Texto de lectura:
"""

¿Recordáis cuando se fumaba en los hospitales?, ¿y en el trabajo?,. ¿O en la parte de atrás del avión? Hoy es difícil encontrar a personajes dispuestos a defender que aquel mundo en que todos respirábamos el humo de unos pocos era un lugar mejor.

¿Recordáis también los acalorados debates que aquella legislación provocó? Las protestas de dueños de baretos y restaurantes que profetizaban su ruina, o las de muchos fumadores que proclamaban recortada de forma intolerable su libertad individual.

“Los fumadores y los no fumadores estaremos cada vez más divididos, posiblemente dejaremos de tratarnos” profetizaba Javier Marías que trató aquella ley del gobierno de Zapatero como propia de la dictadura franquista. Incluso el ínclito Fernando Savater, también profeta inconcluso, decía aquello de “No es cierto que el tabaco mate, lo que mata en ciertos casos es su abuso”.

Los popes nos comían la cabeza, los comerciantes ídem, y los políticos conservadores les alentaban, sobre todo por los votos a ganar, ya que muchas veces, no saben ni para donde van… ¡bueno, si!, a llenar el zurrón.

De todos es sabido que para los que somos más tontos, es más provechoso escuchar que hablar. Quién habla, no sabe nada nuevo al terminar su parlamento, en tanto que quien abre las orejas incrementa sus conocimientos. Pero hay que decidirse, echarle coraje y poner en valor nuestro criterio.

Y de todos también es sabido, o deberíamos saber, que la democracia tiene un problema que a su vez es un acicate para excitar el ingenio: el voto del más listo vale igual que el del más tonto, tomando el vocablo tonto, en política, como el que no trabaja nada sus argumentos y dice lo primero que se le viene a la cabeza. Así que hay que echarle ilusión que dice el dicho que cualquier tonto hace relojes.

"""

Material mostrado:
"""

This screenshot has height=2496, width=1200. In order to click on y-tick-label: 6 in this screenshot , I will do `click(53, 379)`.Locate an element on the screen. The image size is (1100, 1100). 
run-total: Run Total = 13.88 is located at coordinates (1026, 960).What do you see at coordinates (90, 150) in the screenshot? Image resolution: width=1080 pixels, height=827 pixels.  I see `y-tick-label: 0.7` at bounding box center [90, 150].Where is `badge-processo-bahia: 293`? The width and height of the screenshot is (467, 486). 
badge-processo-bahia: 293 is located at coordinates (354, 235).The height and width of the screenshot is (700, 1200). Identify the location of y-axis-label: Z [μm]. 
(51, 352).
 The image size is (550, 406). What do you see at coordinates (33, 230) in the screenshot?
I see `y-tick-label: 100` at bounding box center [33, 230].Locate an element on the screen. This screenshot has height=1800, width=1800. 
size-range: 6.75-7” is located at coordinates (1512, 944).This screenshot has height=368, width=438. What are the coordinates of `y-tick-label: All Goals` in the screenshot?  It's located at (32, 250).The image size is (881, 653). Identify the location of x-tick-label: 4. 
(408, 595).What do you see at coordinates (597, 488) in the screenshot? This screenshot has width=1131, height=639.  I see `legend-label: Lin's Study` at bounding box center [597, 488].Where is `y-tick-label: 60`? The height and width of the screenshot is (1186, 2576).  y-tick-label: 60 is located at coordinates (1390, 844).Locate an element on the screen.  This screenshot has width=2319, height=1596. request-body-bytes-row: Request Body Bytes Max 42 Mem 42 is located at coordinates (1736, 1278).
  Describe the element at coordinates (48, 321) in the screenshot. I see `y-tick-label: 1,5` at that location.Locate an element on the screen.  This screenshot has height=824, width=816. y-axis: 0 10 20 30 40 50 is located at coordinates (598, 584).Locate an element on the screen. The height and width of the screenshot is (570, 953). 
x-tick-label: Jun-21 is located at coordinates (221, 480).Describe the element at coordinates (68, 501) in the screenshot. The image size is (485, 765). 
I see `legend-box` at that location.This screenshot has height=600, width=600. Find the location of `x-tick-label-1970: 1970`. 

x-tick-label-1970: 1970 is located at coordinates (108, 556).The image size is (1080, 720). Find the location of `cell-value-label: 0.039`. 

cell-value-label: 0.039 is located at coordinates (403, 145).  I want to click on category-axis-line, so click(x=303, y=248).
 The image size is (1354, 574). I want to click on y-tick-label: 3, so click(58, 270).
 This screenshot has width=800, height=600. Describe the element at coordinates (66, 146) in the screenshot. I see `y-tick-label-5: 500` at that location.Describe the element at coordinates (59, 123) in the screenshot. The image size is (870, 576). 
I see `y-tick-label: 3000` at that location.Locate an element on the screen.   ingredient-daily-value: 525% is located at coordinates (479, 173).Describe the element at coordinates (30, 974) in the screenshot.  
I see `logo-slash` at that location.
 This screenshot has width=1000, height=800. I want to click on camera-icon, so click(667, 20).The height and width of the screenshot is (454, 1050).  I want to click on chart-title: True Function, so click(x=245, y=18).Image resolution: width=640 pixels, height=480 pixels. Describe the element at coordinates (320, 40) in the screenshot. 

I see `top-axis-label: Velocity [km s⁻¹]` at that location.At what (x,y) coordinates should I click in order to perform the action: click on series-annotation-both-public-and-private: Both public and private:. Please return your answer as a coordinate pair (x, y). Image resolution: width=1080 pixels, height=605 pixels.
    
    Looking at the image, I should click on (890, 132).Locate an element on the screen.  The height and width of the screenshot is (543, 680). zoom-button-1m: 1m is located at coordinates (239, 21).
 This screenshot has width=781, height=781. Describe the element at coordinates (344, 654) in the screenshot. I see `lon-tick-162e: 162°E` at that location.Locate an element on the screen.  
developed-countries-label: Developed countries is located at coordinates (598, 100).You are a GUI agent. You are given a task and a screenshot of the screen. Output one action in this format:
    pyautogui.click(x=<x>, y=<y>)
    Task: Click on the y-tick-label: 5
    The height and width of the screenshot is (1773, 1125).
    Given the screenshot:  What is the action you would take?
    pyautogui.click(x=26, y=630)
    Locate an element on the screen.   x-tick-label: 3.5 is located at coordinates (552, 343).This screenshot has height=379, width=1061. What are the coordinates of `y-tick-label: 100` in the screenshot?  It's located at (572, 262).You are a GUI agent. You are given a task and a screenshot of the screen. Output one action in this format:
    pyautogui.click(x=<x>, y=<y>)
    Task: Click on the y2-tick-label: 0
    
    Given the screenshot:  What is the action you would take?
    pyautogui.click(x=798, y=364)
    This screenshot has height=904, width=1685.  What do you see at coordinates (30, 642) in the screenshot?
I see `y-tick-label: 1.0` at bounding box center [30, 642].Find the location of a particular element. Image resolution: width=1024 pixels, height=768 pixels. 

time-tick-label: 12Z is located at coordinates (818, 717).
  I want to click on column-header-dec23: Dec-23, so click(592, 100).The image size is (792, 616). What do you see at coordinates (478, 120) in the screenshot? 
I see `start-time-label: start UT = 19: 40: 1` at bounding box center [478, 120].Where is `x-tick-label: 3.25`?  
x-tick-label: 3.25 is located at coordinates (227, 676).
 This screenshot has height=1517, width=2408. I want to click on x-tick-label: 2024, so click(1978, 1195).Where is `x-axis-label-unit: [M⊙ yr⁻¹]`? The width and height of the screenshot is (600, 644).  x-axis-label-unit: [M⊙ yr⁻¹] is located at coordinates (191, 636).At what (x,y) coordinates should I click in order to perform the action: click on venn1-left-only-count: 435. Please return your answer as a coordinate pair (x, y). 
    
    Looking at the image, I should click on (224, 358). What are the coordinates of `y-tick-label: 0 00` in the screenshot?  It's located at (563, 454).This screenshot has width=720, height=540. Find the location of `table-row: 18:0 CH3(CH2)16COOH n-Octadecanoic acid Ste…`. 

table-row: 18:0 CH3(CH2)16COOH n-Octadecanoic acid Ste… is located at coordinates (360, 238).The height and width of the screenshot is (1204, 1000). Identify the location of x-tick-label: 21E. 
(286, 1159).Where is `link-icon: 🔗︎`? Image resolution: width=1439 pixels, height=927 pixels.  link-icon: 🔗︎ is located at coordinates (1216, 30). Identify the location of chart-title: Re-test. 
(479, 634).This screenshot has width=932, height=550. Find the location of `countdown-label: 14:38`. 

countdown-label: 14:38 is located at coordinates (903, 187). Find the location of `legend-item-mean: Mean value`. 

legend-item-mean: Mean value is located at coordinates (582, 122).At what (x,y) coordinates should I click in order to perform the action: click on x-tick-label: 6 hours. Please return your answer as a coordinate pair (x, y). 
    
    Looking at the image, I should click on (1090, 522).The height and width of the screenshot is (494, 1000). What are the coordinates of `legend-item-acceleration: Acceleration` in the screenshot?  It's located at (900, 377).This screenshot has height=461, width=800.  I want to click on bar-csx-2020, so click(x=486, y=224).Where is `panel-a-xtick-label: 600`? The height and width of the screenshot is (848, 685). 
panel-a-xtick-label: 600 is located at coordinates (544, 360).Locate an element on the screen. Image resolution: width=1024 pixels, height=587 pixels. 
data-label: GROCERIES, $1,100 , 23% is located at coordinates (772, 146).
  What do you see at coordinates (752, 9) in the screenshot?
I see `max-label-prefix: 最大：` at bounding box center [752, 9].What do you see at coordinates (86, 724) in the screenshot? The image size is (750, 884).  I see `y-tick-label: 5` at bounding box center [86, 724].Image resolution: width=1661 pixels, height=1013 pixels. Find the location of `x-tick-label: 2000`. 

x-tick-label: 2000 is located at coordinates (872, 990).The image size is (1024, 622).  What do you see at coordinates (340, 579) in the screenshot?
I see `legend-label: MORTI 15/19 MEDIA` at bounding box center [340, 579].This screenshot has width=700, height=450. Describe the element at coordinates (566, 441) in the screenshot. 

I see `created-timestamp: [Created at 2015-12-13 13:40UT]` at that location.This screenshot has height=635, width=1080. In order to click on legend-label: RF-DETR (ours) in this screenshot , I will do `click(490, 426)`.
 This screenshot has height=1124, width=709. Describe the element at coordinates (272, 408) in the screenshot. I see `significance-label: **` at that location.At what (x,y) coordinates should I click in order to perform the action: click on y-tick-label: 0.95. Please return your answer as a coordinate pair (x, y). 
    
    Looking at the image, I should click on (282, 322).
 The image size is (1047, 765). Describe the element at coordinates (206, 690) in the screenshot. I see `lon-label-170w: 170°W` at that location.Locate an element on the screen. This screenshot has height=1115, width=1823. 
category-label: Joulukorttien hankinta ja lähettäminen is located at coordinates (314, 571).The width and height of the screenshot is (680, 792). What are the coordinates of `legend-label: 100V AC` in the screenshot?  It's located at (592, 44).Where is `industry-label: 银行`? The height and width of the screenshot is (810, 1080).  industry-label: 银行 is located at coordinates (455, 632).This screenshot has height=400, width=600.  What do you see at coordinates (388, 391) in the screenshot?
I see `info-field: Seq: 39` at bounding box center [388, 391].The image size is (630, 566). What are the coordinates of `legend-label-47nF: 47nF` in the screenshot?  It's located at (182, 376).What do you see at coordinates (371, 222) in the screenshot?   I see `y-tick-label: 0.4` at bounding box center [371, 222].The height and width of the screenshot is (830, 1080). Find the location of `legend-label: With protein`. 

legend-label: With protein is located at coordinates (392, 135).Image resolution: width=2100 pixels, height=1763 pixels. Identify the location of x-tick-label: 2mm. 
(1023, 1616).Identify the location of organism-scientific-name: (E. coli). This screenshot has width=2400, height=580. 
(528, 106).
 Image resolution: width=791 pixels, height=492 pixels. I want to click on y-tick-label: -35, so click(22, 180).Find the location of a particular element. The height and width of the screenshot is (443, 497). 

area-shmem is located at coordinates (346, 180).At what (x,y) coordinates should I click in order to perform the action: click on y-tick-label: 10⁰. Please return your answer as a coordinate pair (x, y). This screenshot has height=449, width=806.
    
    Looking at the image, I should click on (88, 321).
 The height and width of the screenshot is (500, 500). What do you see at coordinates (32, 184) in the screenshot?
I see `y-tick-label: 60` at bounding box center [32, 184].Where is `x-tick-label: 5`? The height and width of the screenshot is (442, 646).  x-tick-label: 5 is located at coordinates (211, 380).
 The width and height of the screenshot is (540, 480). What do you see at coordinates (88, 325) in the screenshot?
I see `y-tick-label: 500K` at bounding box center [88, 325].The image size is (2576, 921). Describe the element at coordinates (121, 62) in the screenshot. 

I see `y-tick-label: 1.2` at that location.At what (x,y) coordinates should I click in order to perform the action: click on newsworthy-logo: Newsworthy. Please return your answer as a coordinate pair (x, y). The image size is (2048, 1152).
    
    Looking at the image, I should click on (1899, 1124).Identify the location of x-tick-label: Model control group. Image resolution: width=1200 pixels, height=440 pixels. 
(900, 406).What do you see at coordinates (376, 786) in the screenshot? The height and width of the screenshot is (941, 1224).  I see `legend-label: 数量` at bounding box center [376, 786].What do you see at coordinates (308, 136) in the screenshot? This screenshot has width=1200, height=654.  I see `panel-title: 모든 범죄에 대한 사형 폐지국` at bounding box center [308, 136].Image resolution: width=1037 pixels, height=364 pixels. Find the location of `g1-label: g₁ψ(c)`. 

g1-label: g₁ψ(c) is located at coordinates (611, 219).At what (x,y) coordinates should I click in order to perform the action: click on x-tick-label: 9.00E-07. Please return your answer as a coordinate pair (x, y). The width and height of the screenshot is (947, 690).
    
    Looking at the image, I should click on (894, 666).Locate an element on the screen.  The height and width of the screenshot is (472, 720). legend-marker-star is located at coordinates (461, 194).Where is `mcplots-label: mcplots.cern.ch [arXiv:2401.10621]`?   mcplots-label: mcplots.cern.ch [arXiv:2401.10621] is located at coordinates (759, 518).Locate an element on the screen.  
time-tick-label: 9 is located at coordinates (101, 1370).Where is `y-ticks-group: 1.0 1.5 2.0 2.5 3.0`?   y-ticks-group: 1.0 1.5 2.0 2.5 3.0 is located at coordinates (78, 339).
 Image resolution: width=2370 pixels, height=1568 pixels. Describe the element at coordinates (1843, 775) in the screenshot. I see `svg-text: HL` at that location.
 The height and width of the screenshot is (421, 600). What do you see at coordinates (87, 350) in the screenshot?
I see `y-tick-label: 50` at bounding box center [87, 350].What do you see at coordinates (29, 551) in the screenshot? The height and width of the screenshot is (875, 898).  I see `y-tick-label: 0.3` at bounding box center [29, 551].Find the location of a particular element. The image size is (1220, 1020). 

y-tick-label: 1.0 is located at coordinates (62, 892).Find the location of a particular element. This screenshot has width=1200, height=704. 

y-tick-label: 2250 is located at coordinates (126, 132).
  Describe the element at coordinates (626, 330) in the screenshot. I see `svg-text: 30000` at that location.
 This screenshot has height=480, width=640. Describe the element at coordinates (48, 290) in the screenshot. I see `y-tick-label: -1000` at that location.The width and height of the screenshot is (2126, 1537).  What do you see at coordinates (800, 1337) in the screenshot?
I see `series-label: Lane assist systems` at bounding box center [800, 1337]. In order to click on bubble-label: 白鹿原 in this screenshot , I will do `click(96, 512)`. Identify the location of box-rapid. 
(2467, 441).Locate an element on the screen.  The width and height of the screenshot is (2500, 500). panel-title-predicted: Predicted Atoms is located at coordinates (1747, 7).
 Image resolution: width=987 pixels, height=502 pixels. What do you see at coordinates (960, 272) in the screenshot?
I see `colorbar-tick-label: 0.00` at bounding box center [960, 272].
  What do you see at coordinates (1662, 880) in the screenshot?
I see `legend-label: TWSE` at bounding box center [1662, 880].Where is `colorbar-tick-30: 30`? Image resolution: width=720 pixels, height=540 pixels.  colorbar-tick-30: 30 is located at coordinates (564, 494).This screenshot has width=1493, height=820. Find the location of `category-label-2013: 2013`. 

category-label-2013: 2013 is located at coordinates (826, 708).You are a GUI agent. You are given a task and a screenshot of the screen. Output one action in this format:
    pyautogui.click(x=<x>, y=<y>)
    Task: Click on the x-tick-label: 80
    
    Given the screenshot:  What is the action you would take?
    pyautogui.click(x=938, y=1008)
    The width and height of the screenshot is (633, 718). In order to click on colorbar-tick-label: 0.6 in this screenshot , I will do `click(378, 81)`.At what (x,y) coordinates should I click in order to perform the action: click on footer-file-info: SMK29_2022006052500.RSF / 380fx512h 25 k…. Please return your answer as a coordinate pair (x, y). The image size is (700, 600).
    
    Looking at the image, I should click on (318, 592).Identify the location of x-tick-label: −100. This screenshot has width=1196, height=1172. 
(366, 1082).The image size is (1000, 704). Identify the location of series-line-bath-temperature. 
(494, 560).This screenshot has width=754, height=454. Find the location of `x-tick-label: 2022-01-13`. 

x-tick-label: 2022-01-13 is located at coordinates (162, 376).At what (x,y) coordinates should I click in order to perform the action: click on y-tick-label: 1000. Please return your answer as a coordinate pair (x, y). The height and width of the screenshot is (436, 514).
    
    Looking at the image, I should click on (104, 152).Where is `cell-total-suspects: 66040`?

"""

Ejercicios:
[a] Transcribe sin cambios el fragmento del texto sobre la prohibición de fumar que va desde "Y de todos también" hasta "tonto hace relojes.".
[b] Sigue escribiendo el texto sobre la prohibición de fumar a partir de su última frase.
Los ítems no tienen nada que ver con el texto sobre la prohibición de fumar.

Respuestas:
[a]
Y de todos también es sabido, o deberíamos saber, que la democracia tiene un problema que a su vez es un acicate para excitar el ingenio: el voto del más listo vale igual que el del más tonto, tomando el vocablo tonto, en política, como el que no trabaja nada sus argumentos y dice lo primero que se le viene a la cabeza. Así que hay que echarle ilusión que dice el dicho que cualquier tonto hace relojes.

[b]
En fin, que la participación allí y acá en nuestra ciudad ripense hace aguas, se resiente y se ven asambleas de 30 vecinas y vecinos dónde antes había 100 (hablamos sobre todo de los partidos nuevos y en un principio, ilusionantes), y nulo interés de los que no están en el ajo, de meterse en él.

¿Tal vez no se ofrece el protagonismo al que se atreve?, ¿Tal vez está todo tan maniatado que el que no está en grupo alguno solo puede comer mandarinas ya prescritas?, ¿Tal vez la puñetera realidad es que están hechas las instituciones pero no hay protocolo que sirvan para desarrollar, verdaderamente, sus bonitos fines?…

Está bien haber creado unos bonitos estatutos de participación ciudadana porque así se puede realizar esa participación, pero hay que llenarlos de contenido, de ilusión, y aderezarlos con una pizca de libertad o desobediencia a lo instituido que es la sal que ha movido el mundo en sus pilares desde los tiempos más remotos.

En el futuro recordaremos las ciudades contaminadas de hoy como aquellos hospitales donde se podía fumar, o como aquellas discotecas de las que uno salía apestando a cenicero. Más que sentir nostalgia, nos preguntaremos por qué tardamos tanto tiempo en apostar por respirar.

Así que si preferimos seguir durmiendo, como ha dormido la humanidad desde las cavernas, nos damos la vuelta y buenas noches. Pero si queremos unirnos a la comunidad de durmientes activos, hay que seguir viviendo, estudiando, buscando soñadores como nosotros, que participen, se ilusionen y siempre con una pizca de desobediencia.

Salud y comunicación desde El Pregonero programa informativo de Radio Cigüeña.